Your task> Exactly the lines from the line that has "Task: Open the" through the final line below are to be retyped, and the pictures are not.

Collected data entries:
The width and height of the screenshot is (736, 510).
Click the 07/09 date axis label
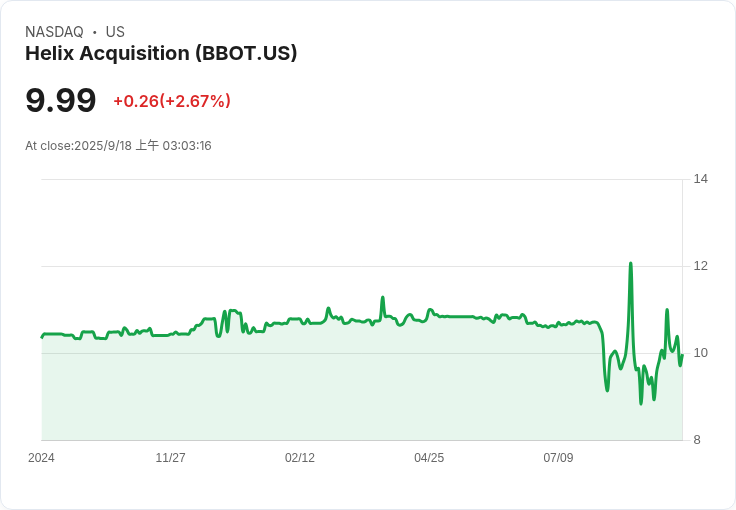pyautogui.click(x=558, y=458)
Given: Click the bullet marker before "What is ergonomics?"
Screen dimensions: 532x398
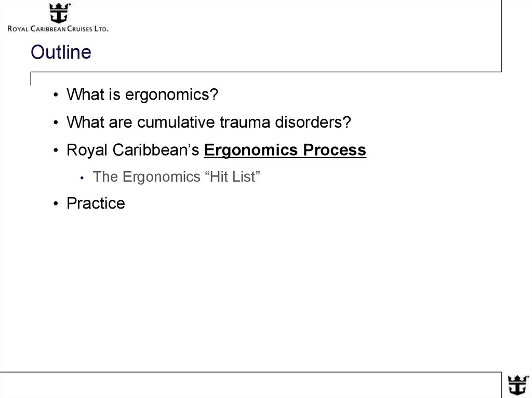Looking at the screenshot, I should 55,95.
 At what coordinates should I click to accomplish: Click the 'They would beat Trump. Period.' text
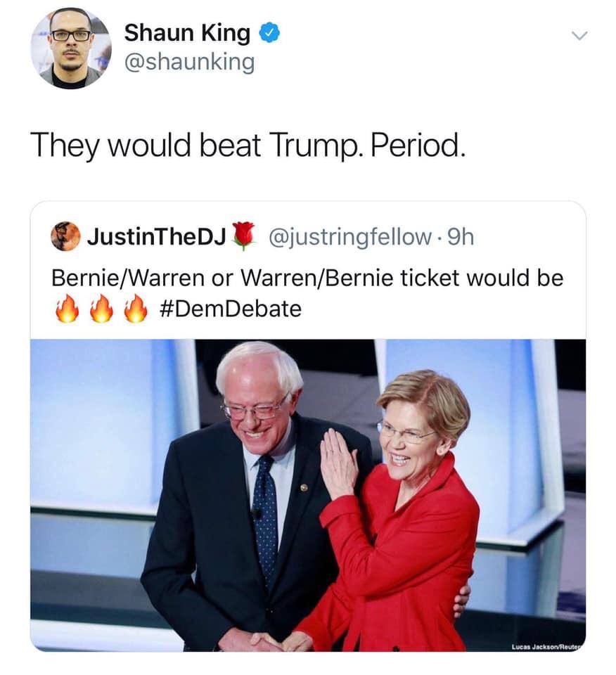248,146
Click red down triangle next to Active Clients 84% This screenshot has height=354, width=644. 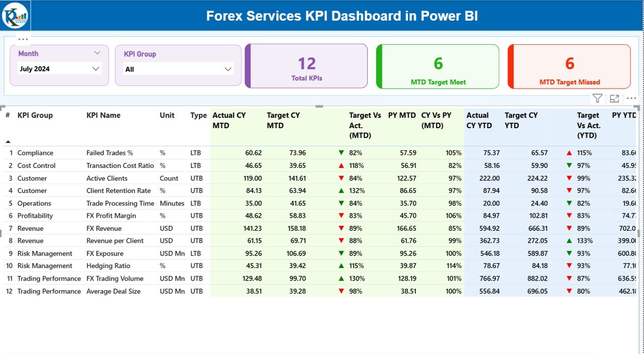click(x=342, y=178)
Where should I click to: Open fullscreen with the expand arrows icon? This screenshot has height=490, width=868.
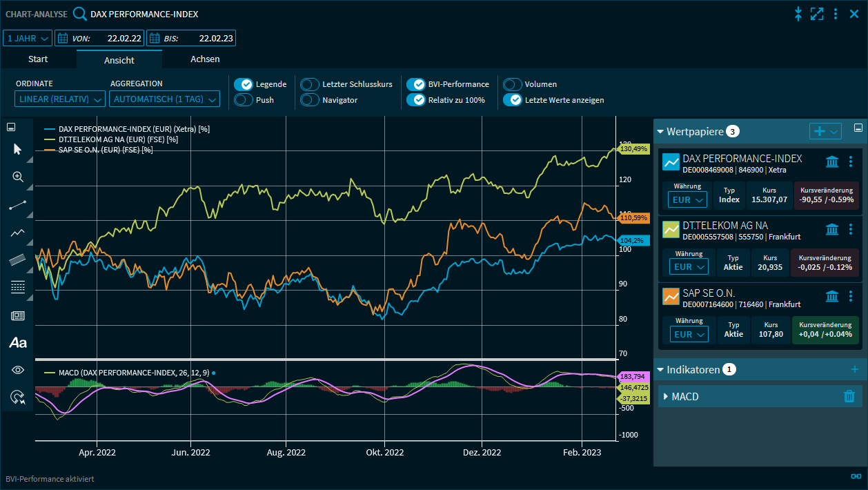(817, 14)
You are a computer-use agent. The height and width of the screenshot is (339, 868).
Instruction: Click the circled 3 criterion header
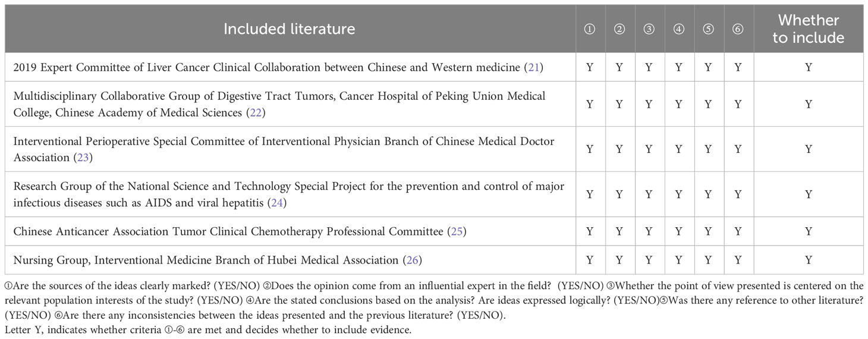click(x=649, y=29)
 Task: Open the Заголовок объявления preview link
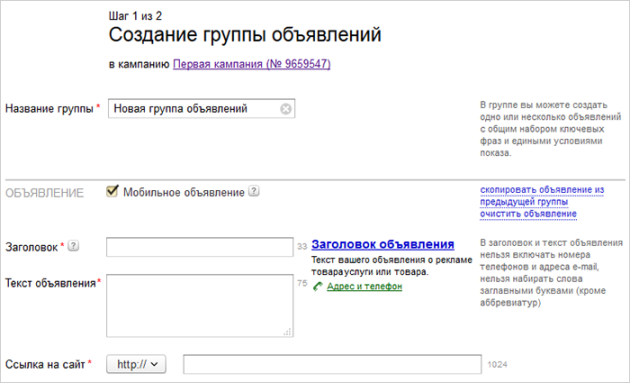tap(382, 244)
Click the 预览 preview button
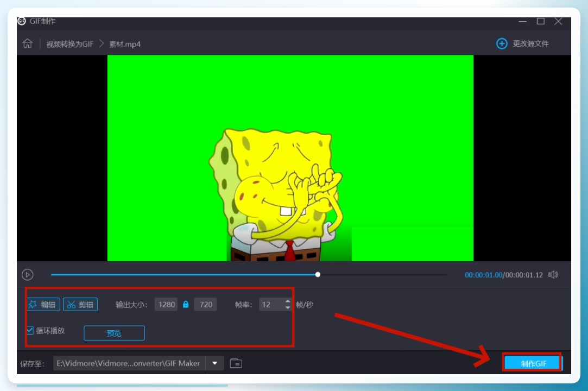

Solved problem>
 Task: Open the Заголовок объявления preview link
tap(382, 244)
Click the 预览 preview button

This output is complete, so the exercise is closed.